* Text passage
## begin

I knew I was struggling with this client. I couldn’t t get a word in edge-wise, wasn’t sure how to interrupt, when to interrupt, or what to do if I did interrupt. I felt completely helpless and didn’t know how to change this dynamic. 

Is that how it is for you?

To capture that helpless feeling, I’ve created a variant on my favorite coaching acronym (WAIT - Why Am I Talking) for coaches who listen too much - WAIL (Why Am I Listening)

With more experience and the gift of listening to other coaches doing their work, I’ve noticed some patterns. While it would be fun to consider how we can change the client to be less verbose, I’m more interested in the coach. What is the coach doing that allows or encourages the client to speak in excess? What could the coach do differently to create balance in the conversation between coach and client?

## end

* Supplied information
## begin

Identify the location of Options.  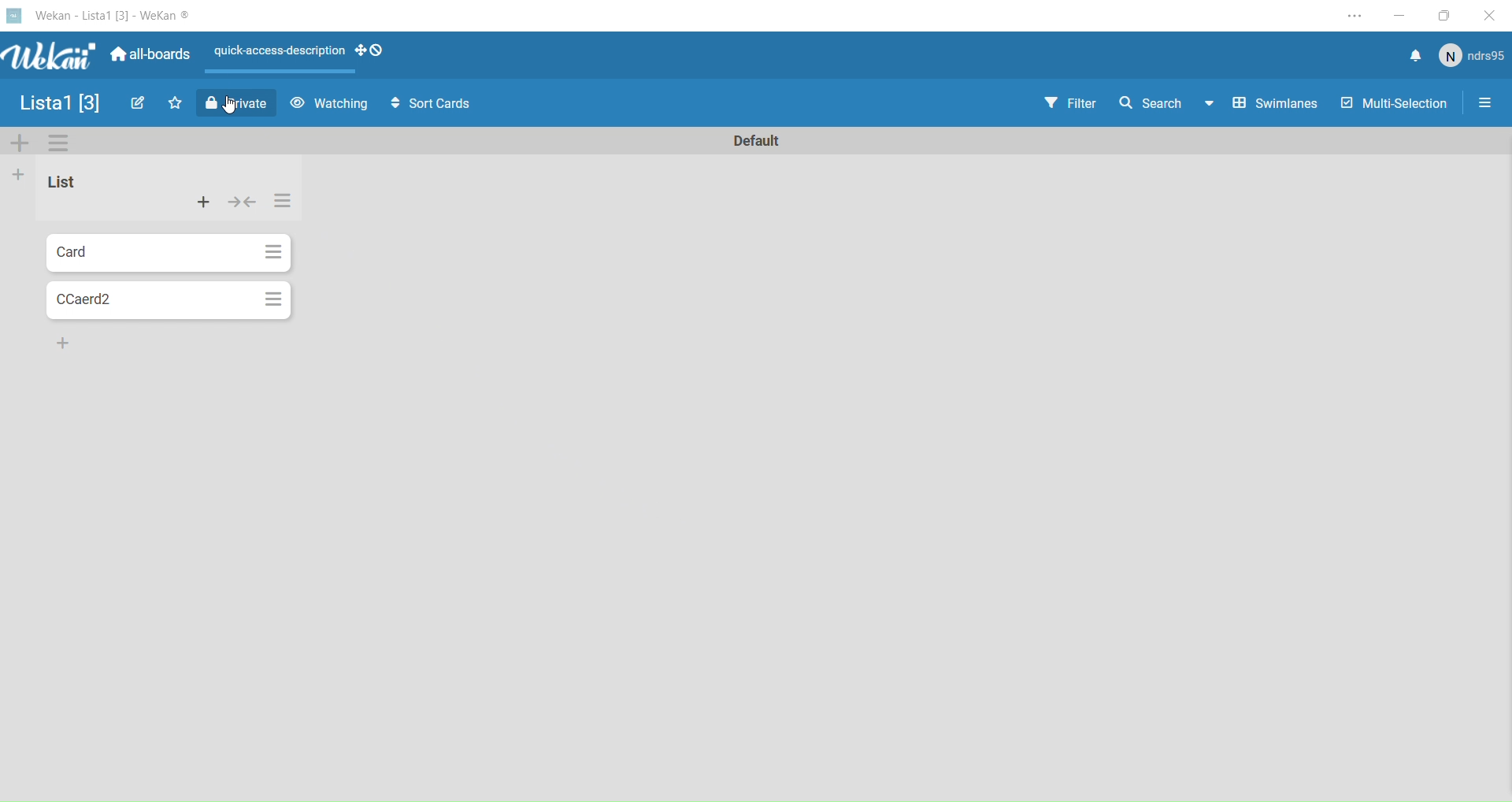
(61, 146).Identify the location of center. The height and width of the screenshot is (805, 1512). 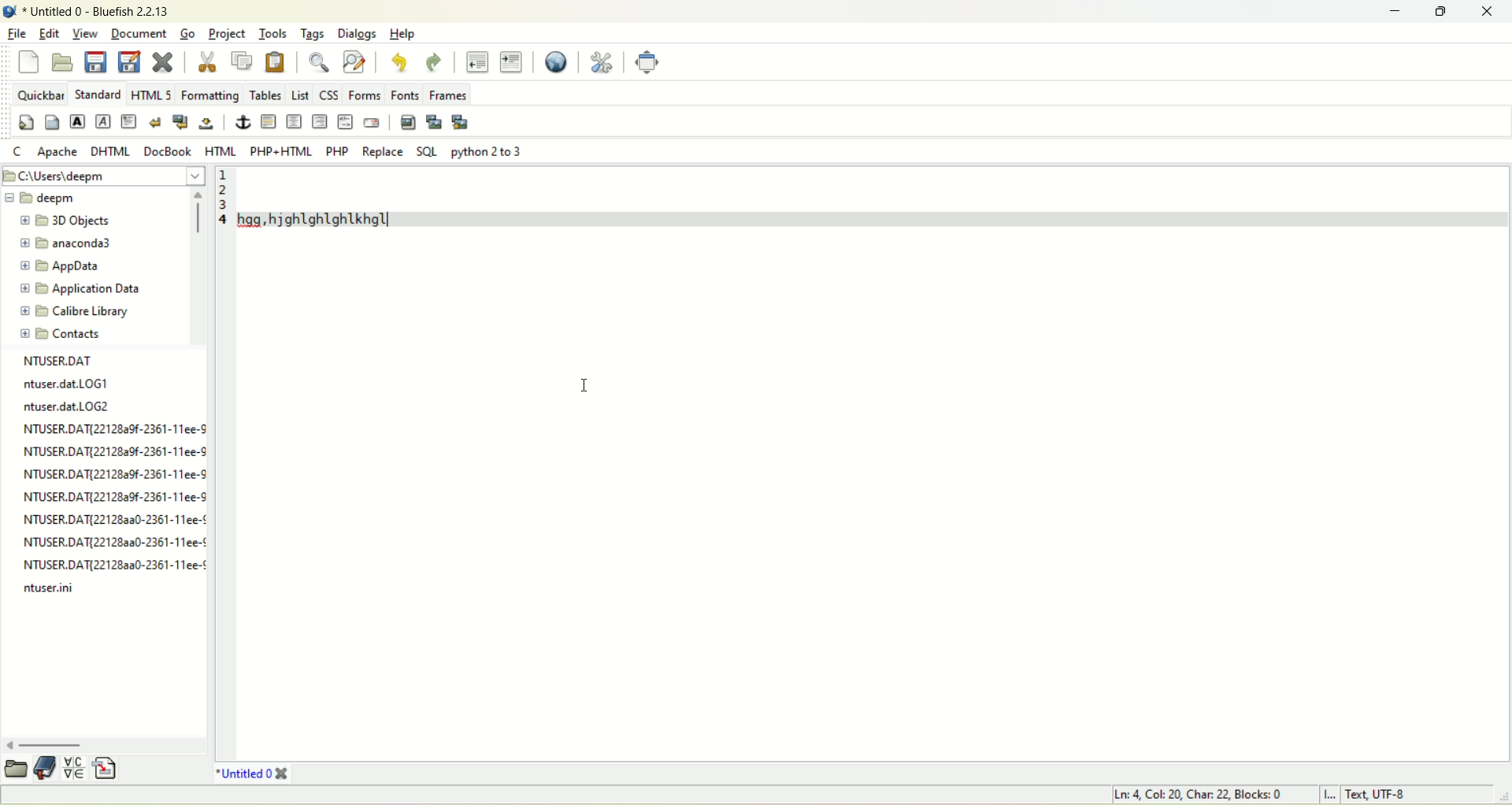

## end

* Objectives
**a)** In the passage on coaches who listen too much, what does the acronym WAIL stand for?
**b)** Transcribe the passage on coaches who listen too much from "I knew I was" up to and including "coach and client?".
**c)** Write the next part of the passage on coaches who listen too much, starting after its final sentence.

* Answer list
**a)** Why Am I Listening

**b)**
I knew I was struggling with this client. I couldn’t t get a word in edge-wise, wasn’t sure how to interrupt, when to interrupt, or what to do if I did interrupt. I felt completely helpless and didn’t know how to change this dynamic. 

Is that how it is for you?

To capture that helpless feeling, I’ve created a variant on my favorite coaching acronym (WAIT - Why Am I Talking) for coaches who listen too much - WAIL (Why Am I Listening)

With more experience and the gift of listening to other coaches doing their work, I’ve noticed some patterns. While it would be fun to consider how we can change the client to be less verbose, I’m more interested in the coach. What is the coach doing that allows or encourages the client to speak in excess? What could the coach do differently to create balance in the conversation between coach and client?

**c)**
If you have a chatty client, record a coaching session and listen. Listen carefully to what you say.  Here are a few things I hear that encourage chatty clients to chat even more:

1. Ambiguous questions: While I love a question that is not only open but wide open (like What are you noticing? or What’s important to you today?), these types of questions are also ambiguous.  If you ask me what I’m noticing, I can share all kinds of things that I’m noticing - my thoughts about… well, just about anything, my emotions, my physical body, what I see you doing, the temperature of the room, the fact that the story I just told reminded me of another thing that is frustrating, etc. If I’m a chatty client, I could start down one of these paths and it could be awhile before you can get me to focus again.  

Try this instead: Ask more pointed and specific questions that create boundaries around what you are asking the client to talk about. For example “What are you noticing about the emotions you feel right now?” or  “Given the goals you have for the coaching, what challenge are you facing this week that you’d like to focus on?” or  “Would you like to start the session by sharing your successes for 5 minutes before we start coaching?”  Yes, these are more directive than the wide open questions. But, my guess is, the chatty client could use a little direction!

2. Restating what you hear the client say: Restating and reframing are great coaching tools. The client hears themselves in a new way when their coach repeats their words. However, I’ve noticed that chatty clients use these as a jumping off point to continue talking. After the coach interrupts and say “What I heard you say is….” the client immediately responds with “That’s right and…” continues the story.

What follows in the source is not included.